Readying refugees for when natural disasters strike

Farid Farid |

Zakariah Omar and Sam Savage deliver disaster resilience training for refugees in Townsville.
Zakariah Omar and Sam Savage deliver disaster resilience training for refugees in Townsville.

Growing up in a sprawling Kenyan refugee camp, Zakariah Omar had to rebuild his and his neighbours’ homes every six months when floods and strong winds destroyed their tent and mudbrick houses.

He had arrived in the Kakuma refugee camp at the age of three after his family fled the Somali war in the early 1990s.

For the next 25 years, as he waited for a humanitarian visa to get to Australia, he and his family survived in that cycle of having to rebuild what nature tore down.

A group of people sitting  in a circle.
Zakariah Omar and Sam Savage delivering disaster resilience training to refugees in Townsville. (Supplied/AAP PHOTOS)

As much as it was a dispiriting process, it gave Mr Omar, now 37, the resiliency that has allowed him to understand how to help refugee communities handle natural disasters in his home of Townsville where cyclones and floods are an ever-present reality.

▶ [Dataset]
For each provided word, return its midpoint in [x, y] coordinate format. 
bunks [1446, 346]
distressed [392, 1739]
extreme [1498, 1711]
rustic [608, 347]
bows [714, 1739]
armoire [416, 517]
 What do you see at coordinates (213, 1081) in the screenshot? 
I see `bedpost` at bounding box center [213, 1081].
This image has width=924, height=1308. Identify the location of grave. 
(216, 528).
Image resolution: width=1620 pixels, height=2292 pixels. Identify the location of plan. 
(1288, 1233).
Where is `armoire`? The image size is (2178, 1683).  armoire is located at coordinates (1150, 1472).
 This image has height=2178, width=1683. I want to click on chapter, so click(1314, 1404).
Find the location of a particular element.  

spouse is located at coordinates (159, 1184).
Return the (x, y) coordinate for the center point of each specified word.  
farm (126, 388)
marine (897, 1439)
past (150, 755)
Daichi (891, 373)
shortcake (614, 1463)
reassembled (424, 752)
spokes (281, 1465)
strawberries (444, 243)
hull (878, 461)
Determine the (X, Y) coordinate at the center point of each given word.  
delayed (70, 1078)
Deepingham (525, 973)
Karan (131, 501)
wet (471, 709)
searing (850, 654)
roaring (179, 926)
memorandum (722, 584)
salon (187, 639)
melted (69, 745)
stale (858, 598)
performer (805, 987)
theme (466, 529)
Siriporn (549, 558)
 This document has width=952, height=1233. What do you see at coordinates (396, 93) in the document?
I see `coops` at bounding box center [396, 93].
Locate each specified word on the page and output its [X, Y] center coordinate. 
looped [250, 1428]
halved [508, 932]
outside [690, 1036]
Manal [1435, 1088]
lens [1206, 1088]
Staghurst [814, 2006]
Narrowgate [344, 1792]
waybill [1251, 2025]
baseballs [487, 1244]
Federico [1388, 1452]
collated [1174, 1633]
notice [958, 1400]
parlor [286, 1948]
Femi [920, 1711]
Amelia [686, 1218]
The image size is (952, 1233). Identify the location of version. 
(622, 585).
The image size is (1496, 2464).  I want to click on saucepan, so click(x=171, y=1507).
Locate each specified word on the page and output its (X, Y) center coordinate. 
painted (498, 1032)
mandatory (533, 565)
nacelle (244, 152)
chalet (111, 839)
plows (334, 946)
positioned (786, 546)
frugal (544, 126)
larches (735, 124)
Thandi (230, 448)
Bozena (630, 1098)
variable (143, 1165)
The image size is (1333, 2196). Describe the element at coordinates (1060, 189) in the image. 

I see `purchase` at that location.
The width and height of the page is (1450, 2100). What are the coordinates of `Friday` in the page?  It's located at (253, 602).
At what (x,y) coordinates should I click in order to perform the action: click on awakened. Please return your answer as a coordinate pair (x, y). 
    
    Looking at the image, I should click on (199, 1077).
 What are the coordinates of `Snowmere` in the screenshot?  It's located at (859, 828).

▶ [Problems and tasks]
[1] Condense the paragraph starting "Growing up in a sprawling Kenyan refugee camp" from the article about disaster training for refugees into one shorter sentence that keeps its main facts.
[2] Extract word for word the stretch of the article about disaster training for refugees from "As much as it" through "an ever-present reality.".
[3] Name every person mentioned by name in the article about disaster training for refugees, including its byline.
The listing is unrelated to the article about disaster training for refugees.

▶ [Task results]
[1] As a child in a large Kenyan refugee camp, Zakariah Omar rebuilt his and his neighbors' tent and mudbrick homes every six months after floods and strong winds destroyed them.

[2]
As much as it was a dispiriting process, it gave Mr Omar, now 37, the resiliency that has allowed him to understand how to help refugee communities handle natural disasters in his home of Townsville where cyclones and floods are an ever-present reality.

[3]
- Farid Farid
- Zakariah Omar
- Sam Savage